Alcuni grandi gruppi Usa tirarono un enorme sospiro di sollievo: videro saldarsi i loro crediti e tornare copiose le commesse ‘militari’. Idem il mondo finanziario per il quale si aprì una fase di enorme prosperità. Il debito degli Usa prese a crescere vertiginosamente, ma l’arrivo di tanti soldi-carta, oltre a tacitare i creditori, aprì le porte a una crescita economica mai vista.
Accadde, però, un altro fatto centrale: la ‘casta’ militare venne a saldarsi con la ‘casta’ finanziaria, ovviamente in modo del tutto non palese. Non è sciocco dire che negli Usa, oggi, esiste un centro di potere privato parallelo a quello governativo, importantissimo e altrettanto – se non ancora di più – forte.

Per il dollaro fu una débâcle dell’ordine di oltre il 3.500% (tremilacinquecento percento) in termini di perdita di potere d’acquisto. Il cittadino americano è senza dubbio il più indebitato al mondo, ma, sfortunatamente, lo è anche come responsabile di debiti privati e famigliari che sono altissimi. Ancora oggi il governo americano delibera, di tanto in tanto, di aumentare il già altissimo tetto dell’indebitamento statale, per poter pagare le pensioni o i dipendenti pubblici. Altro che debito del cittadino italiano, il quale oltretutto non è così indebitato sul piano privato.
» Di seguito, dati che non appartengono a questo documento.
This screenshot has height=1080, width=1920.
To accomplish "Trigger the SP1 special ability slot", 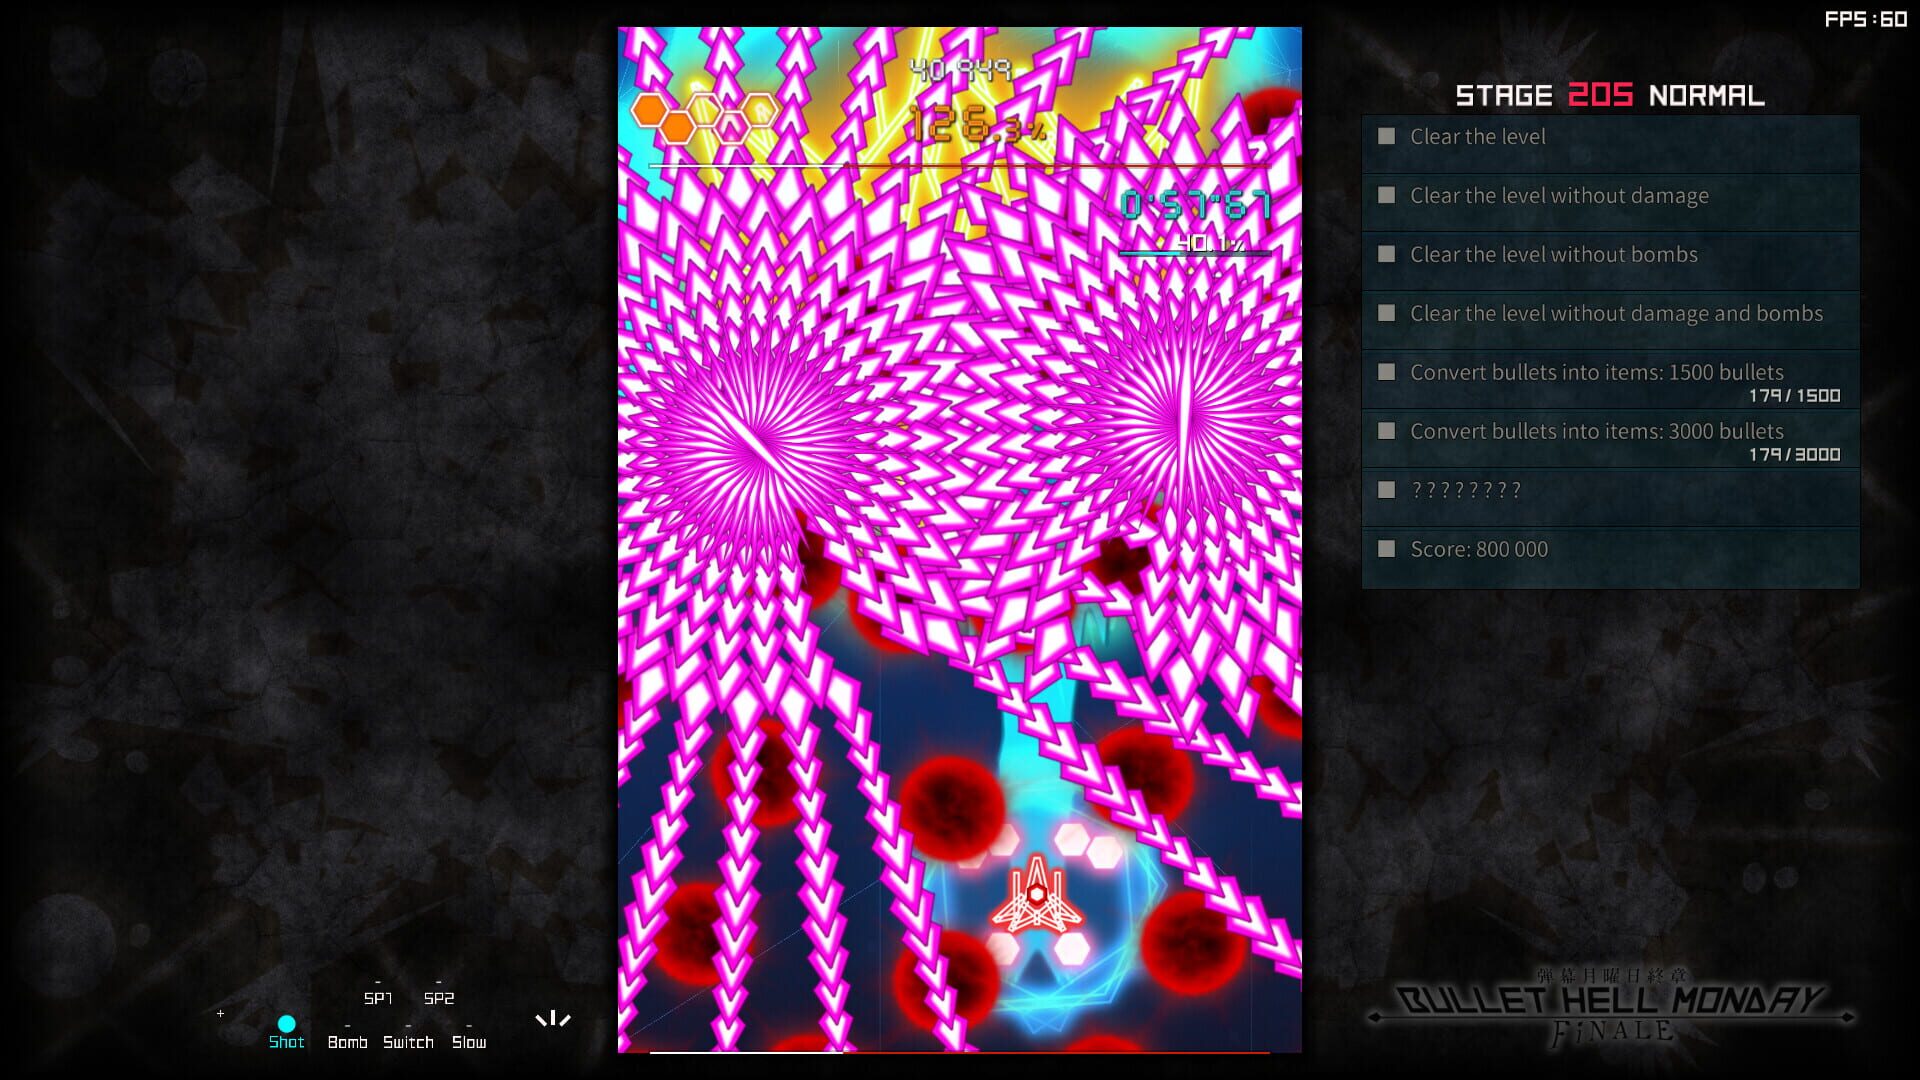I will pos(379,998).
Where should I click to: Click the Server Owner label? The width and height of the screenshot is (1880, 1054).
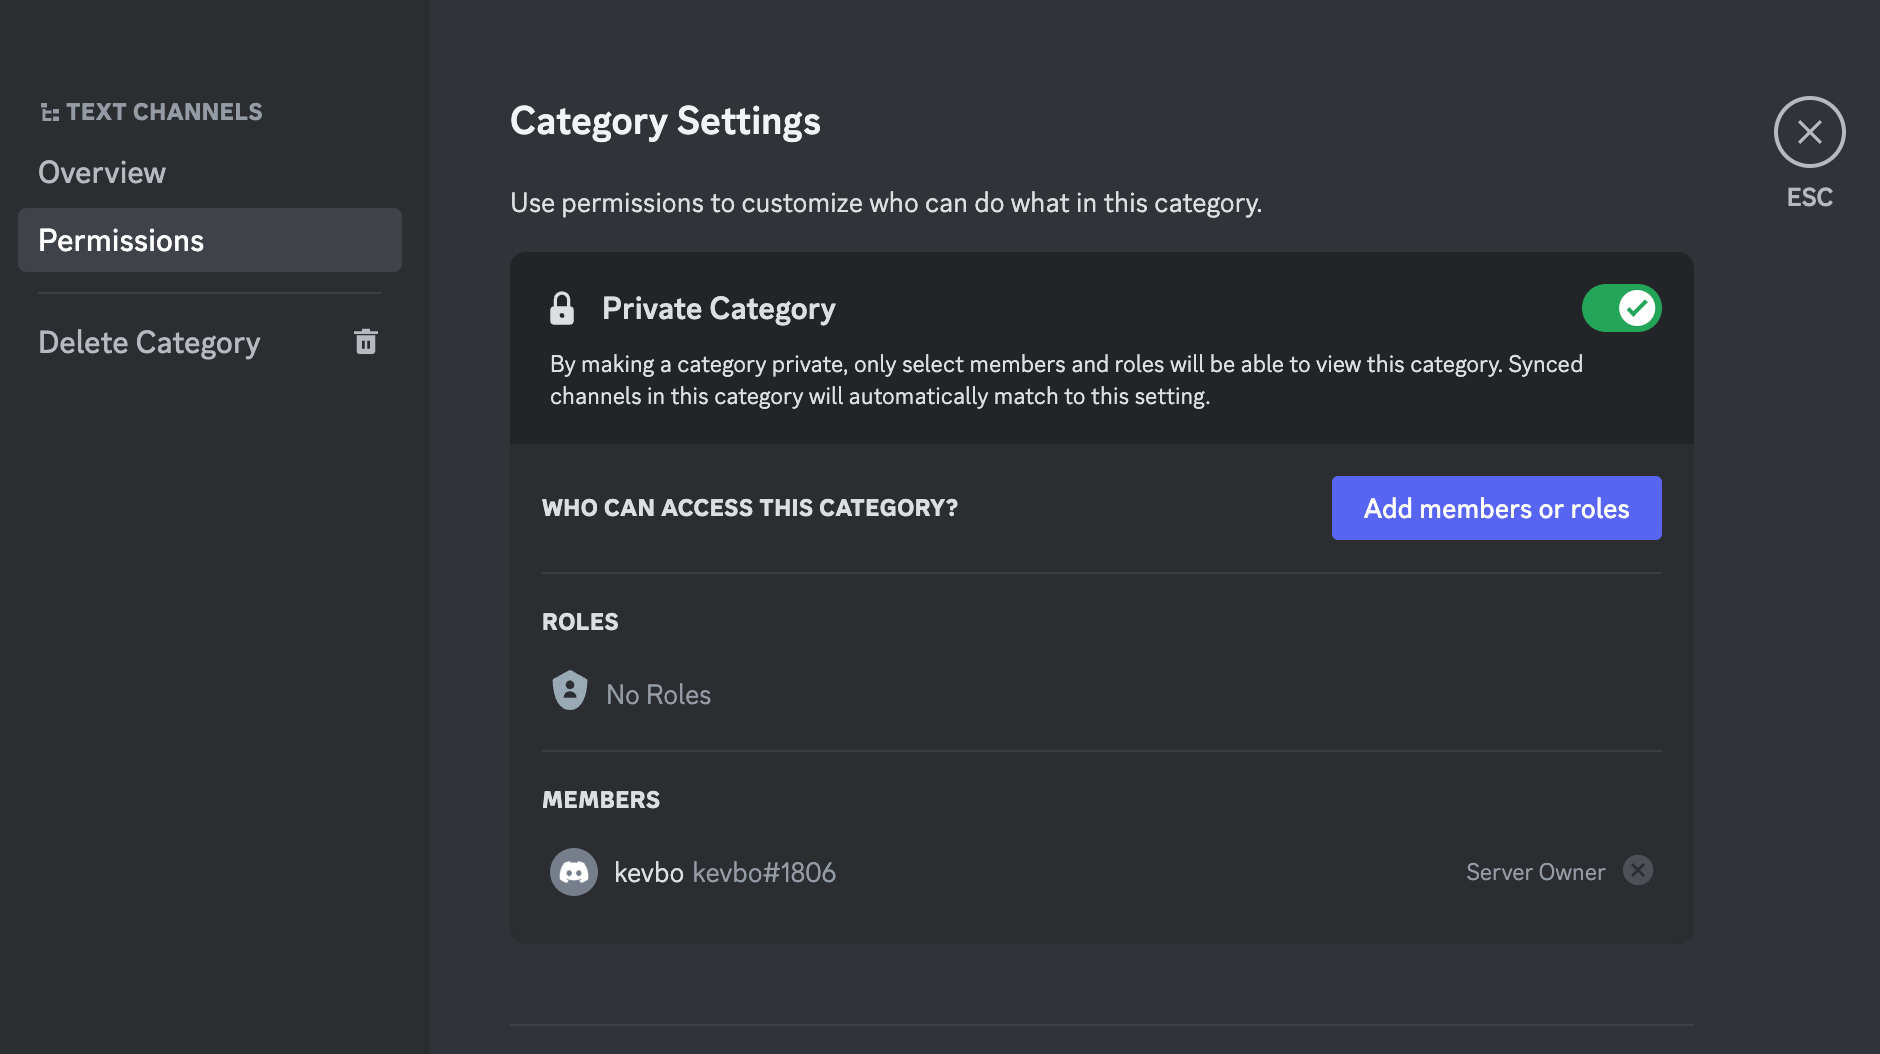point(1535,872)
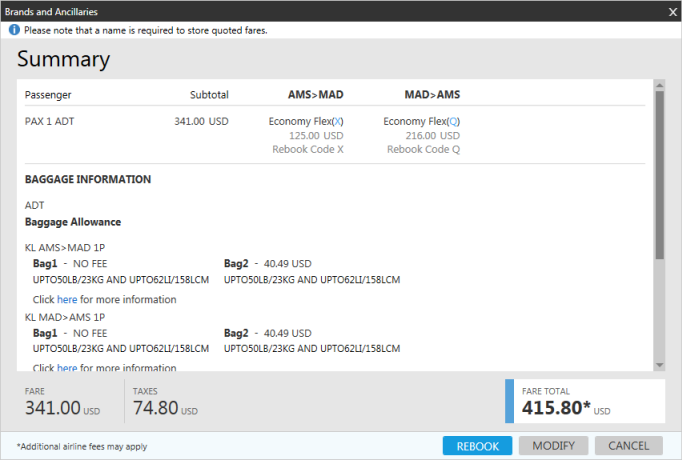Click the blue info icon in the notice bar
This screenshot has width=682, height=460.
pyautogui.click(x=14, y=30)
Fu l’inizio di un’era incredibile e inattesa del ‘bengodi’: la gente credette che il sistema capitalistico avesse ormai dato dimostrazione di aver risolto definitivamente il problema del benessere per larghi strati di popolazioni: cibo, salute, casa, automobile, vacanze, viaggi, ecc. Il guaio era – e nessuno se ne accorse, e ancora oggi pochi se ne rendono conto – che tutto questo benessere era poggiato sul ‘debito’. E, come tutti sanno, quando ci si indebita, prima o poi arriva sempre il momento di restituire il credito ottenuto. E’ in quel frangente che possono anche nascere problemi seri.

Di più. In una situazione normale l’aumento della ricchezza concreta (espressa in moneta scambiabile) serve a pagare gli interessi maturati in quell’anno sul debito contratto. Difficilmente si riesce a produrre anche la rata del prestito venuta in scadenza da restituire al creditore. Ma, viste le prospettive, il creditore stesso interviene prestando altro denaro che serve per coprire le scadenze del debitore: nasce così il ‘credito revolving’.

Quella del credito revolving (nuovi prestiti per pagare quelli scaduti) divenne una piaga regolare, la ciliegina sulla torta.
Bingo! L’economia cedette e le garanzie solide persero valore: si arrivò così al 2008.